O tão esperado impulso na popularidade de Lula (PT) depois da troca de farpas com Donald Trump não veio. Segundo pesquisa Datafolha feita nos dias 29 e 30 de julho, o presidente mantém números praticamente congelados: 40% dos brasileiros reprovam sua gestão, enquanto apenas 29% a aprovam — uma variação mínima em relação ao levantamento anterior.
A tensão com o republicano começou quando Trump impôs sobretaxas de até 50% sobre produtos brasileiros, poupando apenas setores estratégicos para a própria economia. O ex-presidente americano ainda insinuou que poderia rever as medidas caso o Judiciário brasileiro encerrasse o julgamento de Jair Bolsonaro (PL) pela tentativa de golpe após a derrota nas eleições de 2022. Trump chegou a atacar diretamente o ministro Alexandre de Moraes, responsável pelo caso.

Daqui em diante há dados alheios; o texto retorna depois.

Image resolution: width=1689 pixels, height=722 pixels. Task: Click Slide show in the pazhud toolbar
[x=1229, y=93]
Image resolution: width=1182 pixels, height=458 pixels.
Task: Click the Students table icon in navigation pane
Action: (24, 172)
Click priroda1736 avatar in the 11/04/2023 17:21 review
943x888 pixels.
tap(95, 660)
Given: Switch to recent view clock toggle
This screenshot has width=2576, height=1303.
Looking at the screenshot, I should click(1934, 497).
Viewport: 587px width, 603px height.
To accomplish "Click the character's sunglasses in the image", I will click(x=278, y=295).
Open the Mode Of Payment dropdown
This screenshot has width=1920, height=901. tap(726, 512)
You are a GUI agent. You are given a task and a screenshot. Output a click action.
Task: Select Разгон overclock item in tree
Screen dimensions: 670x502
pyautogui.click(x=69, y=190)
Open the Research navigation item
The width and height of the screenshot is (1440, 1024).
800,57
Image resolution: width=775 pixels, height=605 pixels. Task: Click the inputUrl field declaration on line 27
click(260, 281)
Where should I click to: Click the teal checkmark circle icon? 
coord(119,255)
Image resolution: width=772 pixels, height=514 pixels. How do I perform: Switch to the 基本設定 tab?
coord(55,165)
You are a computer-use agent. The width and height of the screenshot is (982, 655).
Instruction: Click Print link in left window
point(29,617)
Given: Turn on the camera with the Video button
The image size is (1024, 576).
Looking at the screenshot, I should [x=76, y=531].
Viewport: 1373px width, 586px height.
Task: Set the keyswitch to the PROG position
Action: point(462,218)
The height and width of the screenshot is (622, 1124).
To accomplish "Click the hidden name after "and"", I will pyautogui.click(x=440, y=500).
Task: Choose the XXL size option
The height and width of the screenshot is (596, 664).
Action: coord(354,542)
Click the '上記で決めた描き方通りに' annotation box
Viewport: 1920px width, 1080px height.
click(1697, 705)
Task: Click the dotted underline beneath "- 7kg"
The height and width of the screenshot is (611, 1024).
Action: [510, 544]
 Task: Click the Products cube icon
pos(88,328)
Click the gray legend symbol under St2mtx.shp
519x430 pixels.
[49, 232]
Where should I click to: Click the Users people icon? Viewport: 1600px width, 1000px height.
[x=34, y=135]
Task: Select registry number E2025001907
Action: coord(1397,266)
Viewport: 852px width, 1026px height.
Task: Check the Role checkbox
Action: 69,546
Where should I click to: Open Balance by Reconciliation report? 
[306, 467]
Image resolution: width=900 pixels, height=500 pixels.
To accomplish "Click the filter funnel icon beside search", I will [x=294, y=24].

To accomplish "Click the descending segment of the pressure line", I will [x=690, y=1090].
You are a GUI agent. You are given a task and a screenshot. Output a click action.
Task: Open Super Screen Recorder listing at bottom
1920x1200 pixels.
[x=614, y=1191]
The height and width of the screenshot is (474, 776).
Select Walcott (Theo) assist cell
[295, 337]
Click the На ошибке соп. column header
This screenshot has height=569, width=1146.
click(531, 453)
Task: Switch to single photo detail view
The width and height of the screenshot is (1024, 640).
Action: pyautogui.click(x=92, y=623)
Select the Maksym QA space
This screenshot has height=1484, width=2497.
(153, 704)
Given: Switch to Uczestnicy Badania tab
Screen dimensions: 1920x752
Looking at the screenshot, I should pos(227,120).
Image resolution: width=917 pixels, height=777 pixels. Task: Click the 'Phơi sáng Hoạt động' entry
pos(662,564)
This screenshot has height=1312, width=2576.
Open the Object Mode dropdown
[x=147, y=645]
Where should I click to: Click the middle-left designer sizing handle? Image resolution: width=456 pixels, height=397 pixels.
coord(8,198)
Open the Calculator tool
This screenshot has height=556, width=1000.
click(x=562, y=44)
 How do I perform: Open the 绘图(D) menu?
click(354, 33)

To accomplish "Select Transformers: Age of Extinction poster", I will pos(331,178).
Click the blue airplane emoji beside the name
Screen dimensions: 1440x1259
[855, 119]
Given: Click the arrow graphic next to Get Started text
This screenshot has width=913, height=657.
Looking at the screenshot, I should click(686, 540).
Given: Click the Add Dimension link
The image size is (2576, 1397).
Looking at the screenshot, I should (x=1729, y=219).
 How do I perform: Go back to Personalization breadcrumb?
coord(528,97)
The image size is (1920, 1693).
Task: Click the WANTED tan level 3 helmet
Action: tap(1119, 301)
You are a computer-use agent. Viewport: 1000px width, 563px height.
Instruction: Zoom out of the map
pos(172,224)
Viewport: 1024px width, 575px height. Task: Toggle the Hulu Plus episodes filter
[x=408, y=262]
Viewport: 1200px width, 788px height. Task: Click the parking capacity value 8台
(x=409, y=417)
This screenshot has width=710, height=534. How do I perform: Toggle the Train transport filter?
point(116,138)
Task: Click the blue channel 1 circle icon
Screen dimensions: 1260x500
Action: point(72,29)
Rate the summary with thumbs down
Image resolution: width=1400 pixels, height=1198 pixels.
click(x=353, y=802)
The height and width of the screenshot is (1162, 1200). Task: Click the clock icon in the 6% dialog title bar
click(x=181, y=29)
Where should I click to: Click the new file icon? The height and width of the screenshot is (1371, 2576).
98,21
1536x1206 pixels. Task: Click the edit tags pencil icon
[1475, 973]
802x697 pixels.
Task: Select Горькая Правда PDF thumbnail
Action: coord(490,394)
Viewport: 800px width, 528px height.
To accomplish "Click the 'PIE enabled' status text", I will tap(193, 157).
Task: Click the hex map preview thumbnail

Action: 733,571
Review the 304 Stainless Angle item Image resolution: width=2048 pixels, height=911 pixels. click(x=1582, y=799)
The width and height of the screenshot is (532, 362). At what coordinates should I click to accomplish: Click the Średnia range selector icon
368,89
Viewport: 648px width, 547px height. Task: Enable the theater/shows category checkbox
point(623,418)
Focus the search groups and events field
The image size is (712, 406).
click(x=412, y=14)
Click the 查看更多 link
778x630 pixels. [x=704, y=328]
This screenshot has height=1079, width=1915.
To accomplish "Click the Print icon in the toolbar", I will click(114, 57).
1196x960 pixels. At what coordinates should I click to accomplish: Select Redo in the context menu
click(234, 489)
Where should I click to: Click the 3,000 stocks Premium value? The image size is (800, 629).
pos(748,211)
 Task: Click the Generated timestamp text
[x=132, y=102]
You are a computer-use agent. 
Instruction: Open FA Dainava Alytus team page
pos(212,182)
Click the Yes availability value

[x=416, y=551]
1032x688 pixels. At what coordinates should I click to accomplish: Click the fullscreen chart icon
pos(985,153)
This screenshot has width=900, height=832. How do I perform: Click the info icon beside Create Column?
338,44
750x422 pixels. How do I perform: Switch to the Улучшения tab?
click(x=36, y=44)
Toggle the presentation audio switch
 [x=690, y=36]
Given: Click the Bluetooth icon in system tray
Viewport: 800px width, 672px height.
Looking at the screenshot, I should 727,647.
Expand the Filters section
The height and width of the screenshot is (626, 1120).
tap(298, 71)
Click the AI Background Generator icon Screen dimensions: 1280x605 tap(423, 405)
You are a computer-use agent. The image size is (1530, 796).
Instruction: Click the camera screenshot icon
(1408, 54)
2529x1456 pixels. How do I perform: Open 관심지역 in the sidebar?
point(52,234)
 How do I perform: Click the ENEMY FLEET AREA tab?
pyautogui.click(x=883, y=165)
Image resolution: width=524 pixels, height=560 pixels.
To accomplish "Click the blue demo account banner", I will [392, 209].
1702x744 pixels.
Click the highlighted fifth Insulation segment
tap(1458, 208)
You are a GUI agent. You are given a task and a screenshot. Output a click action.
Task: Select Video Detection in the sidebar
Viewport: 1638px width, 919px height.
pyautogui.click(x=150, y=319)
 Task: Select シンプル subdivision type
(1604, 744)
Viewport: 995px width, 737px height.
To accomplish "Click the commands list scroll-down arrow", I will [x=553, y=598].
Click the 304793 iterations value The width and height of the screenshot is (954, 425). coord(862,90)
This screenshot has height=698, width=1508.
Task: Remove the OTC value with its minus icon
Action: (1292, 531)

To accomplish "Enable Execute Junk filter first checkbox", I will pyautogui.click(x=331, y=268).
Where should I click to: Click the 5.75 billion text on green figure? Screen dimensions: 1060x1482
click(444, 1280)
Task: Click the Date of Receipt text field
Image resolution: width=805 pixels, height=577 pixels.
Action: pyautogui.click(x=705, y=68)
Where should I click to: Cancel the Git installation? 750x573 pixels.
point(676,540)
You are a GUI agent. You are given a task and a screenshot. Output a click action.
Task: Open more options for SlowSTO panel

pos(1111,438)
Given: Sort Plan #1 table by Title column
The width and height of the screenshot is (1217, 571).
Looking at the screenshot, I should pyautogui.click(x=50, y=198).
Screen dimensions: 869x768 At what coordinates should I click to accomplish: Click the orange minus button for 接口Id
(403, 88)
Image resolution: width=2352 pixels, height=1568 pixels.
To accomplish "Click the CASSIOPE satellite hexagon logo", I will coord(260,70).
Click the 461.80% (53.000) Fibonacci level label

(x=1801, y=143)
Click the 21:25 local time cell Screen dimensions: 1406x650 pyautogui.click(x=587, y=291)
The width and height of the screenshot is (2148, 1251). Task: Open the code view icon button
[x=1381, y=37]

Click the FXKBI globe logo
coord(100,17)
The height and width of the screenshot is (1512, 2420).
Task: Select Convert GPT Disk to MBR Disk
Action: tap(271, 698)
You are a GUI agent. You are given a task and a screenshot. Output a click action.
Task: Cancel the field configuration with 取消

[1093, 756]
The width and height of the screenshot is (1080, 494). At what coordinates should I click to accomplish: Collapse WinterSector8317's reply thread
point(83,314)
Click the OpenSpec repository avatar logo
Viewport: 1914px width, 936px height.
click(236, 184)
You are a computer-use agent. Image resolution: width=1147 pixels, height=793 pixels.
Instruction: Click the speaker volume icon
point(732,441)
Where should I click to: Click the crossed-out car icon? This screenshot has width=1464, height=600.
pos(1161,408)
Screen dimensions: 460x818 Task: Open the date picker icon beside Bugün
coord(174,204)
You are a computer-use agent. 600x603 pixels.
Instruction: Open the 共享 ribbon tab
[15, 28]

Lula reagiu no tom nacionalista: chamou de “traidores da pátria” não só a família Bolsonaro, mas também aliados que podem se projetar como nomes fortes da direita para 2026, como o governador paulista Tarcísio de Freitas (Republicanos). Usou bonés e frases patrióticas nas redes, e a equipe do Planalto tentou transformar o embate em combustível político, chegando a lançar a hashtag “Trump arregou” quando o americano anunciou exceções ao tarifaço.
Apesar do barulho, os números não mexeram. A aprovação de Lula continua praticamente igual à de junho, quando ele já enfrentava desgaste — em fevereiro, havia sofrido uma queda histórica, de 35% para 24% de ótimo/bom. Hoje, a rejeição do presidente é bem menor que a registrada por Bolsonaro no mesmo período do mandato, mas ainda é um alerta para o Planalto.
Analistas avaliam que, se houve algum “presente” de Trump, ele ainda não foi aberto. Talvez nem exista. O fato é que, por enquanto, a crise serviu mais para manter Lula no centro das atenções do que para virar o jogo da opinião pública.